Several DCSS news items have hit the [newsstands] today.
These items follow the big debate on the Georgia Gang Sunday, where Dick Williams is quoted as having said, “And, the SACS report on DeKalb County was shoddy and flawed. Jeff, you above all know that. It was all hearsay, didn’t name any names. And, it resulted in the removal of the school board, and I think that’s good, because the board was dysfunctional. But, wait a minute, that SACS report didn’t make the case. They’re a shoddy agency. And, I encourage all these other school systems to look for other accreditations including the Georgia Accrediting Agency. There’s all kind of alternatives. This guy has no business meddling in the electoral process.”
Now, the PolitiFact Georgia, an opinion post in the AJC took their ‘Truth-O-Meter’ out to measure the reality of Michael Thurmond’s recent statement, “When SACS came back to the DeKalb County School District to give a midterm review, we got straight A’s.”
In their post, “DeKalb superintendent guilty of grade inflation in describing accreditation review,” the AJC asked, “We were intrigued by the superintendent’s statement. Had DeKalb, with its ongoing legal, financial and personnel issues, secured a perfect score with an accrediting agency? We decided to do our homework and find out.”

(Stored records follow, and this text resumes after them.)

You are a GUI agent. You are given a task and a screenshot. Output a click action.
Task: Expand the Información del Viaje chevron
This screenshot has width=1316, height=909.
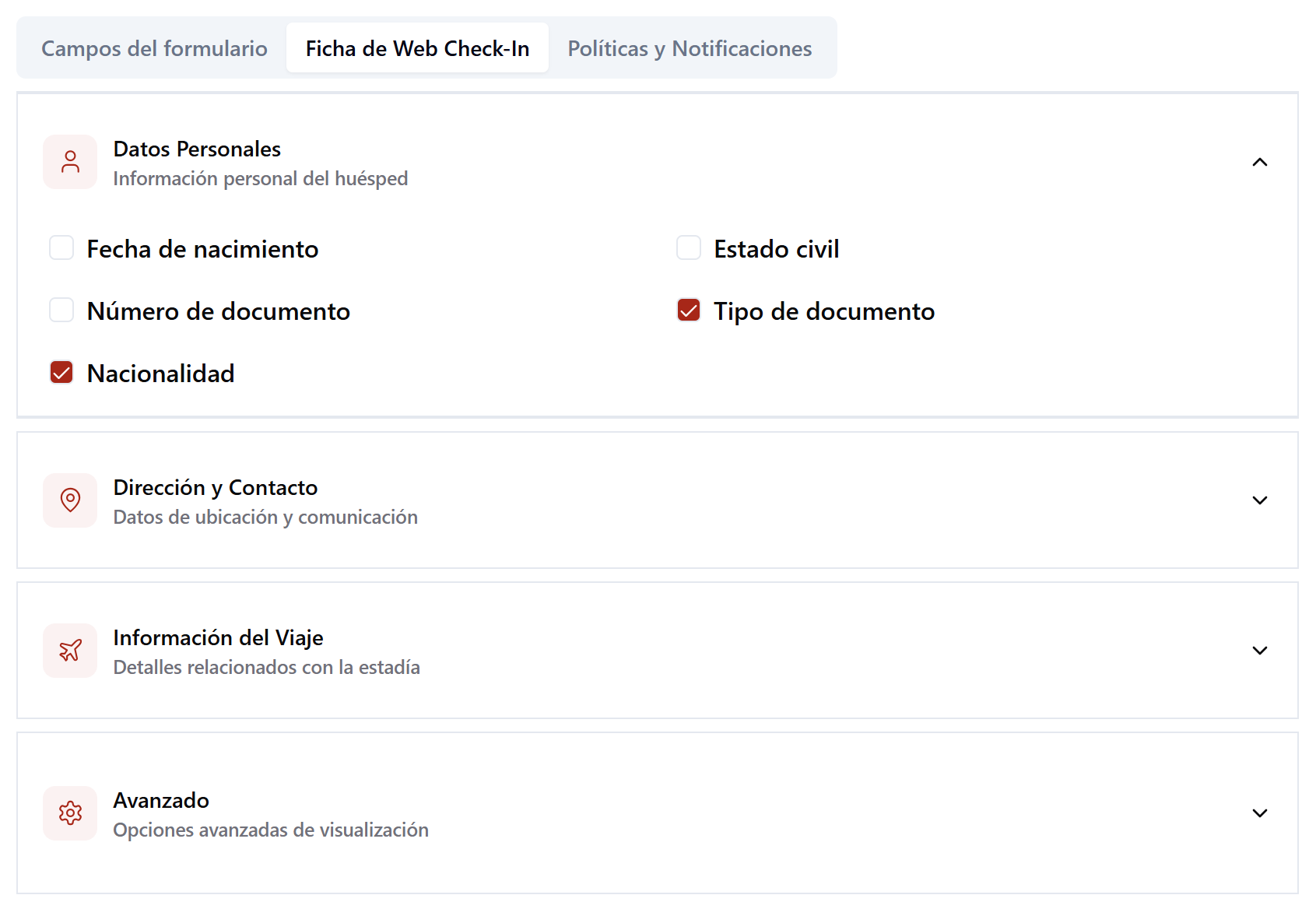1259,651
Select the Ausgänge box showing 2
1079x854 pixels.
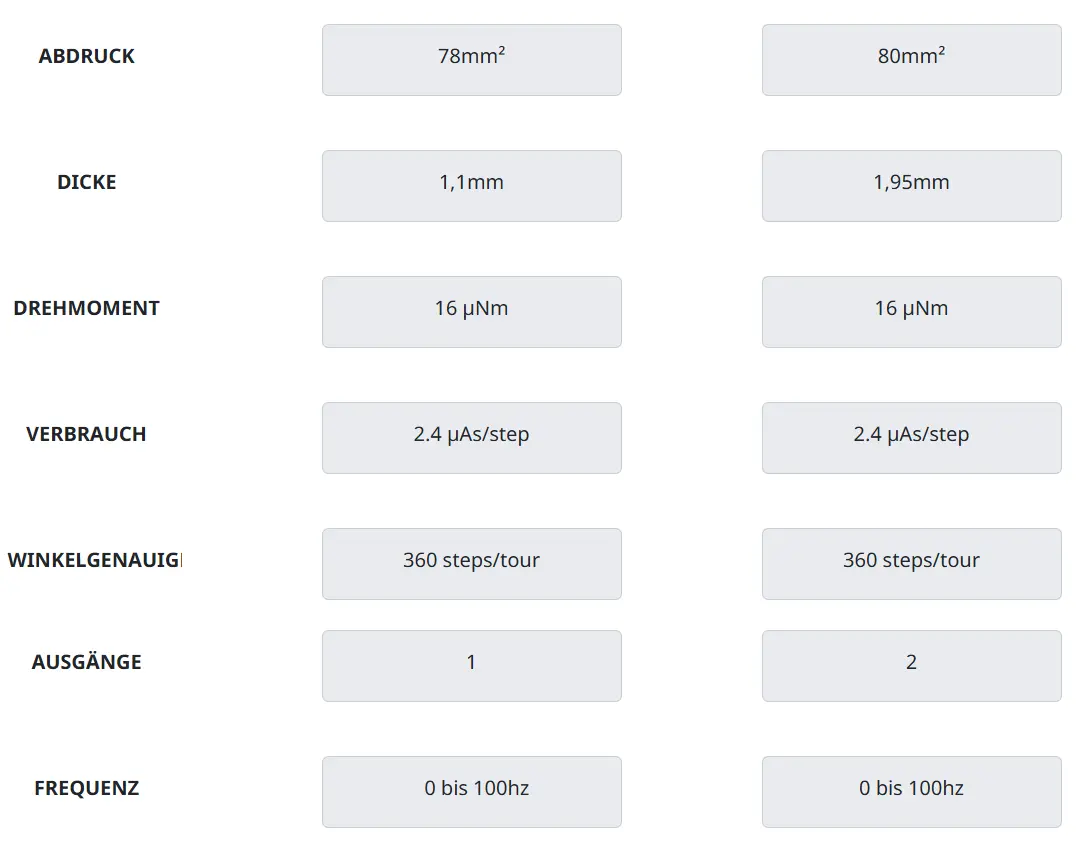coord(911,666)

“Earlier this year, after the system was placed on probation, the governor removed and replaced six board members. The Georgia Supreme Court is expected to rule by November on a challenge to the law that allows governors to remove school boards in districts on probation.
“In May, a SACS team returned to DeKalb for a three-day review, as Thurmond noted during the parent meeting. The agency issued a report of its findings in July. The report indicated that all 11 required actions from the agency’s October 2012 visit were “in progress.”
“The monitoring team concluded that the district had made “recognizable progress.” The report also noted: “The overall progress of the district in addressing the required actions is still evolving and significant work remains to be accomplished.”
Another SACS monitoring team is scheduled to return to DeKalb for a two-day visit in December. In the meantime, the district remains on probation.
“We asked Thurmond’s office about the superintendent’s claim and reading of the SACS report.”
“In the educational arena, an ‘A’ grade is generally awarded when a student receives a score of 90-100. It is important to note that an ‘A’ does not require perfection, but an ‘A’ does represent significant and noteworthy achievement,” a district spokesman said in an email.”
“The spokesman said Thurmond was speaking metaphorically about the importance of the interim report, which noted significant improvements during the past two months and recognizable progress on addressing the 11 required actions.”
“PolitiFact Georgia also questioned SACS about Thurmond’s claim.”
“Agency representatives noted that AdvancED and SACS do not give letter grades to school systems. “(Thurmond) was clearly using an analogy that the monitoring visit was positive,” said an email from the company spokeswoman and CEO. “The report clearly indicates that the district is moving in the right direction but that the required actions remain In Progress as there is much work to be done in ensuing months and years.”
“We also checked with the Georgia School Boards Association, which helps boards prepare for SACS visits, for thoughts on Thurmond’s statement. A board development specialist with that agency deferred to SACS for an explanation.”
“So, was DeKalb Schools Superintendent Michael Thurmond correct that the district’s midterm review from an accrediting agency back in May resulted in a straight-A report card?”
Now, Thurmond and Mark Elgart are saddling up together and issuing a joint statement in response (penned by our new communications officer!)
The statement says, in part, ““We have no problem with the characterization by Superintendent Thurmond of our Monitoring Review Report dated May 15-17, 2013, “When SACS came back at midterm for review we got straight “A’s.” While not part of our assessment terminology, a school grade metaphor is appropriate for the Superintendent to use to describe what our team found in the midterm review. Indeed, we found that the DeKalb County School District had made noteworthy progress in all 11 Required Actions.” …
“Of particular note from the report, we observed that the district established and identified specific budget parameters with the goal to develop and implement a balanced budget for FY 2014. Student academic achievement and career readiness has been prioritized and work has begun to strengthen parent, guardian and mentor involvement in school and district business. The district has implemented a plan that will improve operational efficiency throughout DeKalb County School District and continue to rebuild trust with internal and external stakeholders.”
Download the entire press release here: Dekalb PolitiFact Response 10 16 13 2.FINAL
In addition, apparently, after four years, Crawford Lewis has decided to plead guilty.
Stan Jester has posted a new Fact Checker, ‘Crawford Lewis Pleads Guilty’
Crawford Lewis and crew were at the helm during DeKalb Schools’ darkest days of
corruption. Oddly, at the same time, SACS fully accredited the DeKalb School
District with no warnings saying “Effective leadership at all levels”.